Though cock fighting was only recently (and finally) outlawed around here, it’s hard for me to believe people putting on monkey fighting shows. Monkeys are so closely related to humans, after all—and while one might argue that humans engage in these shows, it is of their own free will, not because they are violently forced to do so. Then again, we know it is common for poachers to skin and sell gorillas, or chop off their hands to sell as ashtrays, so why would humans not be capable of this violence as well?
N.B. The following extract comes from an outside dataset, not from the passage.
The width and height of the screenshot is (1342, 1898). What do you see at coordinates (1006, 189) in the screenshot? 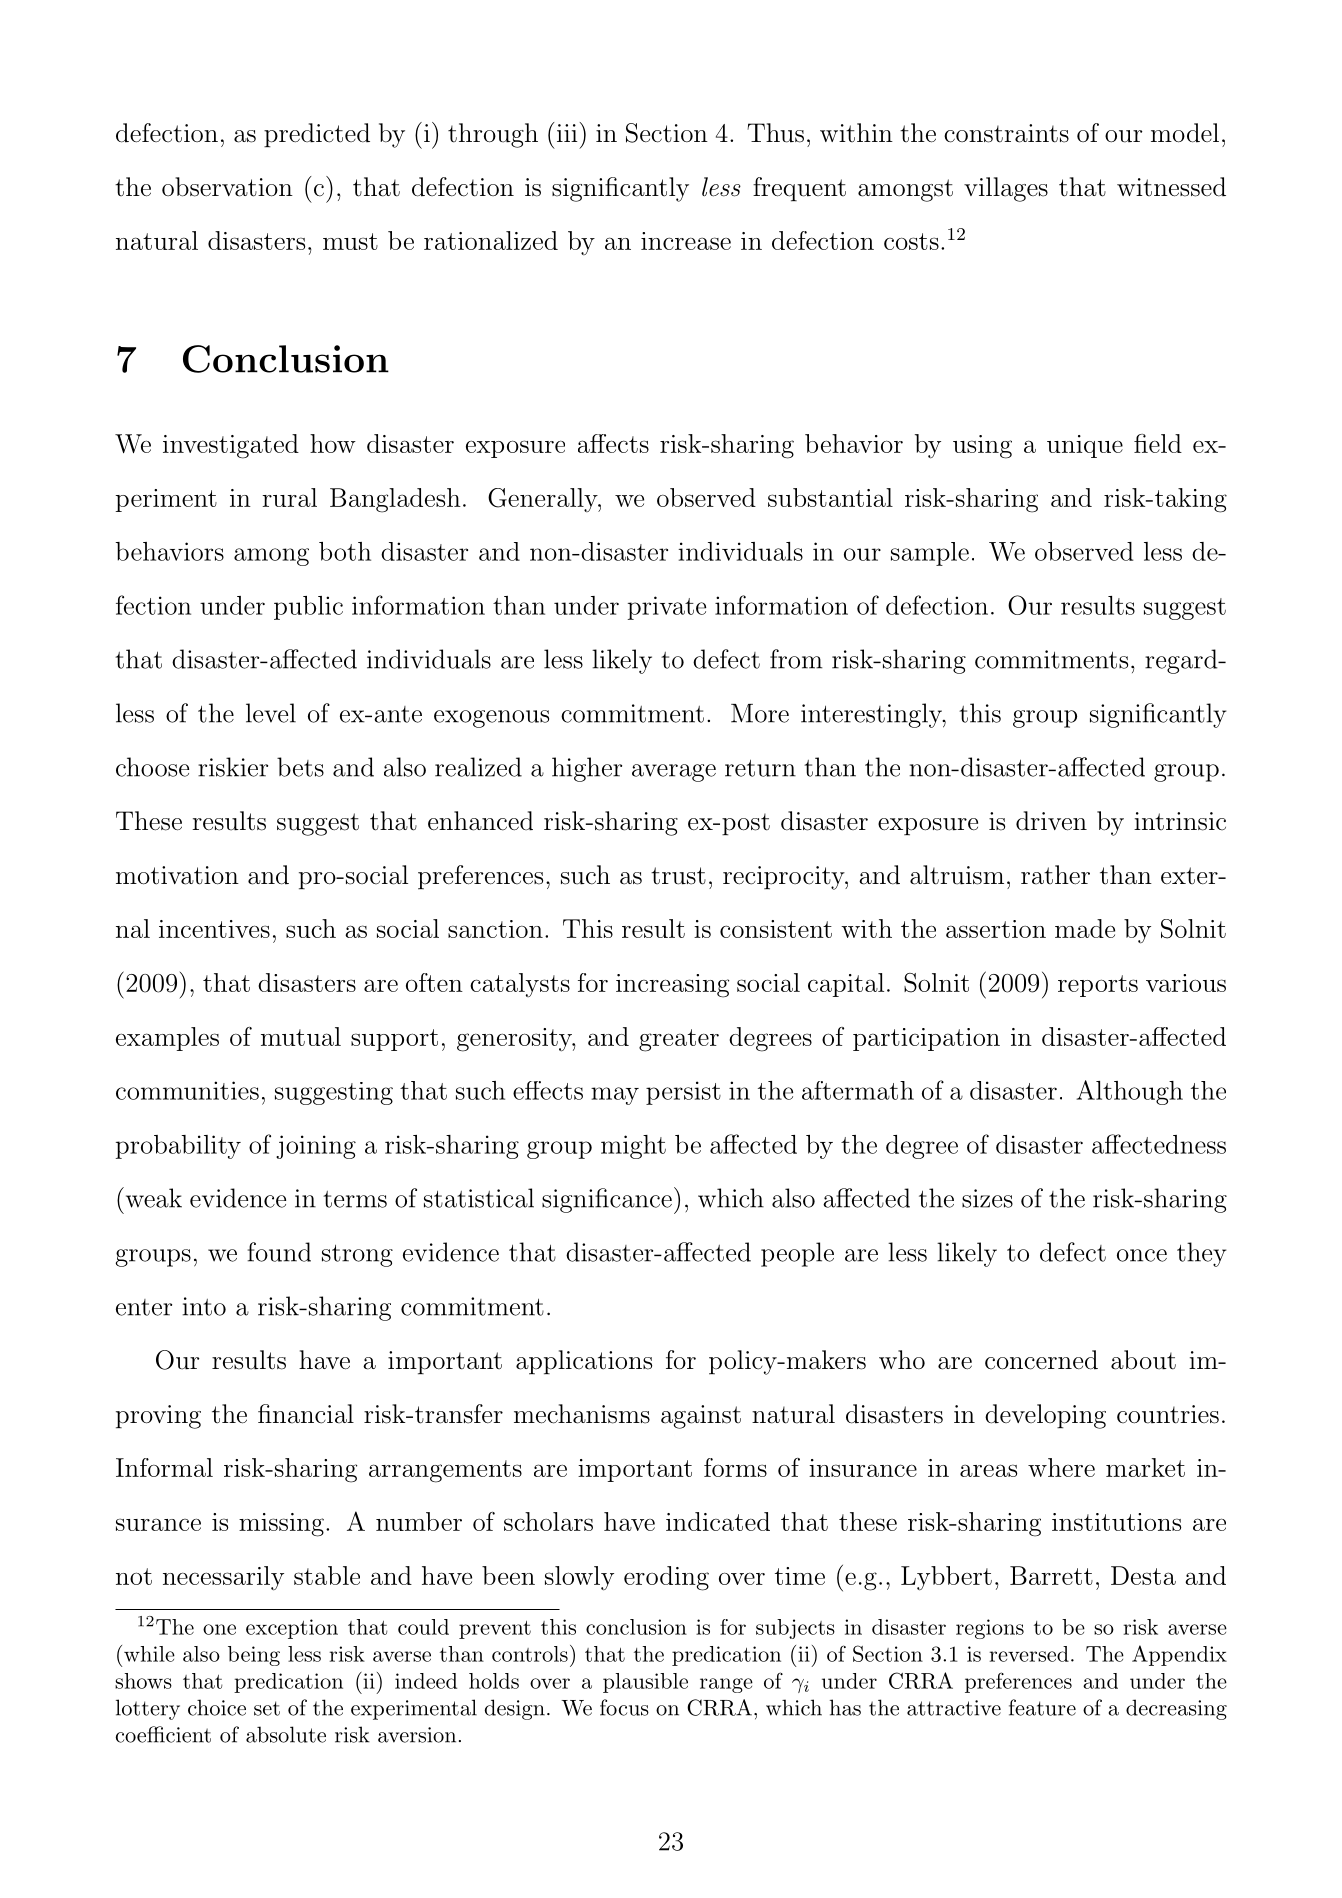
I see `villages` at bounding box center [1006, 189].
As Joyce Carol Oates hauntingly told us all in her novella Beasts, “We are all beasts, and this is our consolation.”
The point, however, is that we don’t have to be beasts; in fact, it is our obligation as humans to be stewards of this earth and the other inhabitants that cohabitate it with us. That’s why China is taking a stand not only against zoo and circus crimes but also against animals being abused in the food industry!
That’s right—China is also forcing zoos to stop selling exotic animal parts, which are commonly used in medicines in the country. This is sure to help save many exotic and endangered species. Sure, it can’t stop the practice entirely, but boy is it a good step in the right direction. Restaurants across the nation are also being forced to stop selling dishes made from rare animals—yet another continued threat to endangered species the country has been known for. It’s definitely a good day for animals in China; if only the Western world could adopt such practices.